The Heritage Foundation did not respond to Just the News queries Monday to explain the report's reliance on these statistics.

Former Director of National Intelligence John Ratcliffe, who chairs the commission, and three other commissioners spoke at the Heritage Foundation on Monday, with House Subcommittee on the Coronavirus Pandemic Chairman Brad Wenstrup, R-Ohio, giving opening remarks.

Two commissioners blamed the "unique pathologies" of the Chinese Communist Party for the damage wrought by COVID.

This is an "absolutely essential nonpartisan commission," said Jamie Metzel, the former Clinton administration NSC official, who testified in favor of the lab-leak theory of COVID origins last year. China bears "primary responsibility" for a "totally avoidable political pandemic," while countries including the U.S. and France played "small and contributing roles," he said.

Commissioners have "already begun consultations" with lawmakers on revising FSIA similar to the "highly tailored amendment" in 2016 that opened U.S. liability for financing terrorists, Metzl said. They have "reason to expect significant progress" in the coming months.

The commission hopes the U.S. government endorses its "blueprint" and other countries use it to make their own damages calculations, Ratcliffe said. 

When he asked for evidence backing the intelligence community's alleged preference for the natural-origin theory, Ratcliffe said the "vast preponderance" given to him actually opposed it. He believes the CIA, the "most exquisite intelligence agency" in the world, is withholding an origins assessment because of "political considerations and financial considerations."

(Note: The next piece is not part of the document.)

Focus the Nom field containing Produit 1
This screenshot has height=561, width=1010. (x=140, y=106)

COVID shows the "scientific arrogance" behind gain-of-function research that makes viruses more transmissible and lethal, assuming that accidents can't happen, former CDC Director Robert Redfield said. The most telling sign for lab-leak is China's contract for a new ventilation system at the Wuhan Institute of Virology months before it acknowledged the outbreak, he said.

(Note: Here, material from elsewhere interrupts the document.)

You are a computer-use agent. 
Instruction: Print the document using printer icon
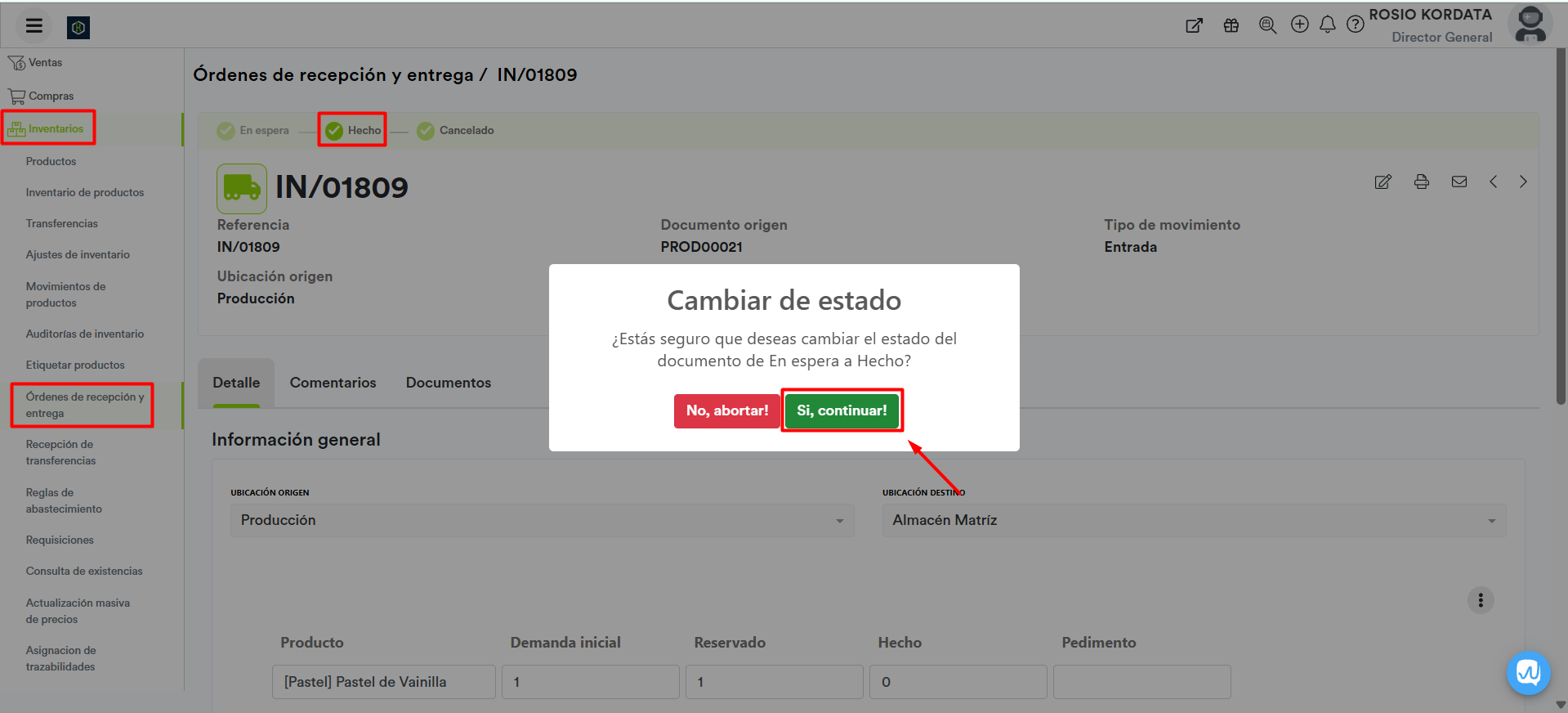[x=1421, y=182]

While the report says the pandemic "very likely stemmed from a research-related incident in Wuhan, China," commissioners Monday emphasized the debate was irrelevant to their recommendations, which focus on China's response to COVID's emergence.

Their conclusions are based on open-source information and "our own personal knowledge" in the federal government, including intelligence, Ratcliffe said.

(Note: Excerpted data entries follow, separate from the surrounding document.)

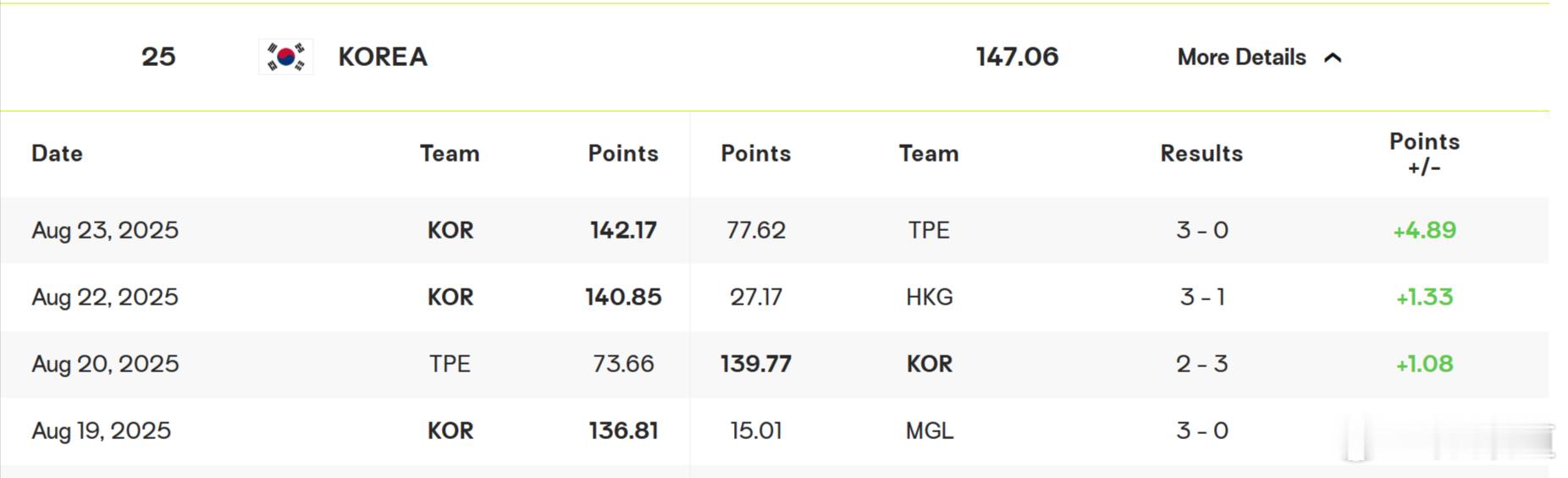Click the Date column header
The width and height of the screenshot is (1568, 478).
click(x=57, y=153)
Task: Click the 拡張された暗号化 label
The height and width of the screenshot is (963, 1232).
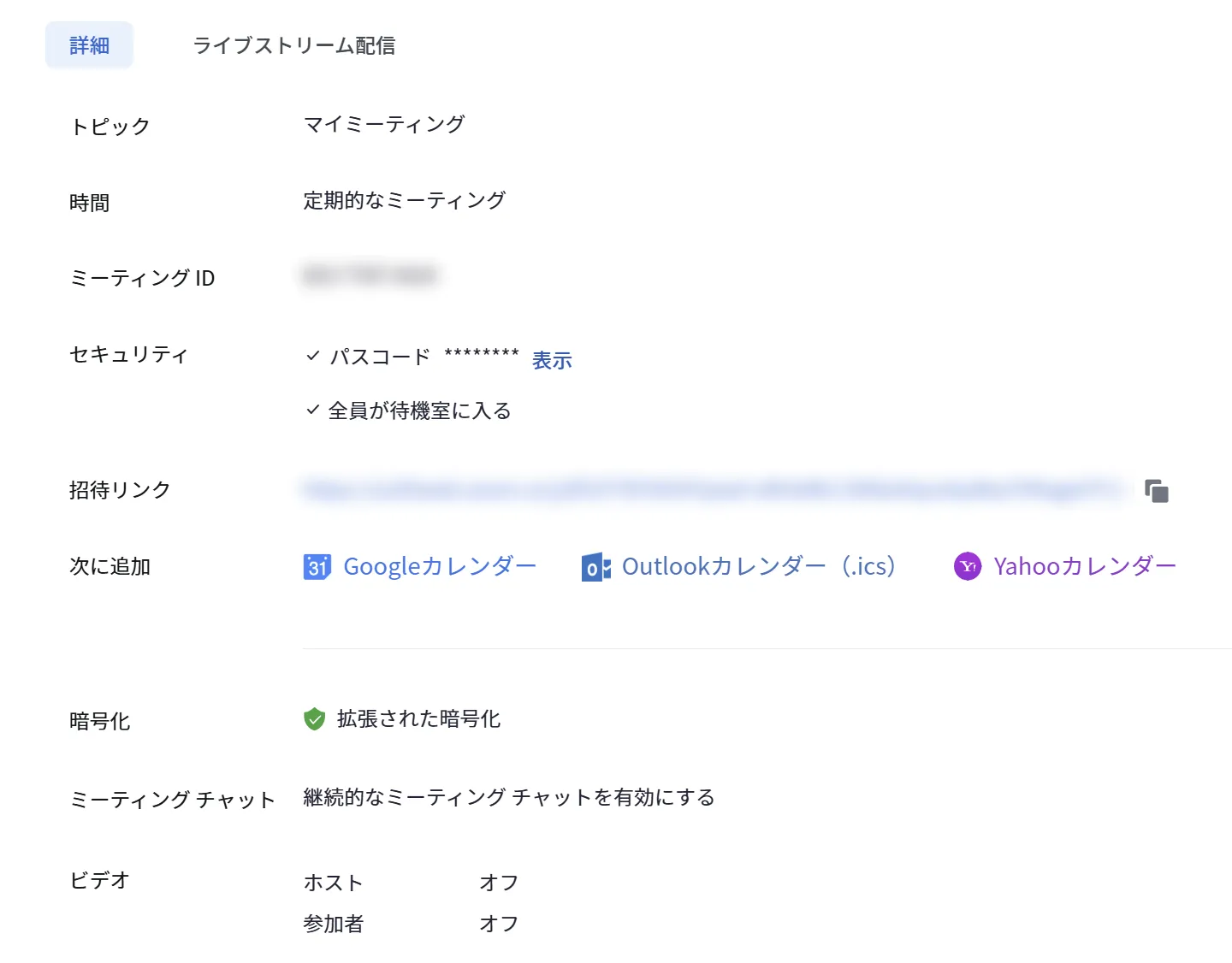Action: (418, 719)
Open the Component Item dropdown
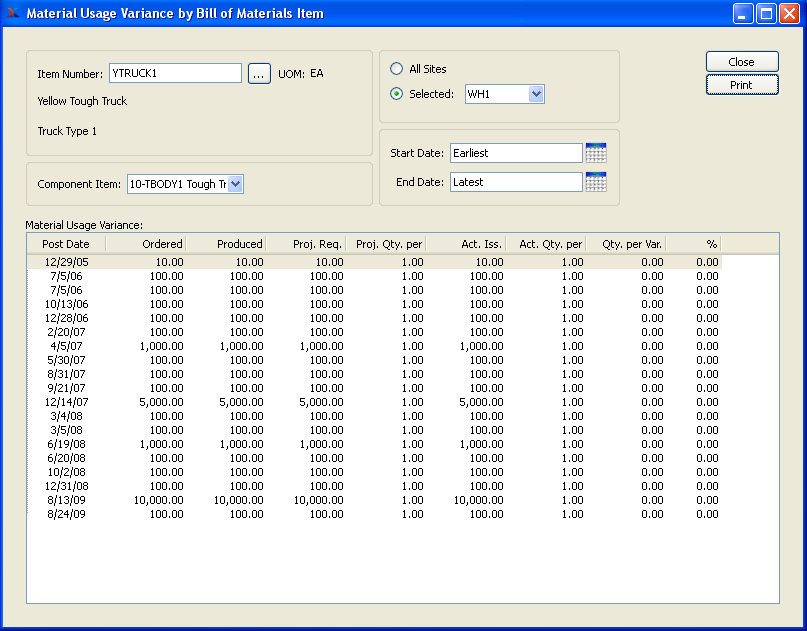Screen dimensions: 807x631 pos(235,184)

He called China's actions "inexcusable" – destroying virus samples, hiding evidence, jailing journalists, silencing scientists and refusing to honor its World Health Organization obligations. Metzl said the CCP "cynically sandbagged" the WHO.

China is "entirely unwilling" to be transparent on matters of public health as the international system requires, said commissioner David Feith, former deputy assistant secretary of state for East Asian and Pacific affairs. It denied the novel virus was communicable between humans going back to fall 2019 and hides early samples and sequences "to this day."

Redfield made one of the few criticisms of U.S policy at Monday's event, saying officials made a mistake by calling COVID "SARS-like" when it's "nothing like" the 2003 outbreak, whose virus had difficulty transmitting between humans.

COVID is the most infectious disease he's ever seen except for measles, Redfield said, and what makes it so transmissible in humans is what makes it so difficult to spread among bats, the supposed source of natural origin: its unusual furin cleavage site.

That's why bird flu is transmitting so poorly among humans in the current livestock outbreak affecting 27 different mammals, according to Redfield, who said he nonetheless believes the next human pandemic will be bird flu.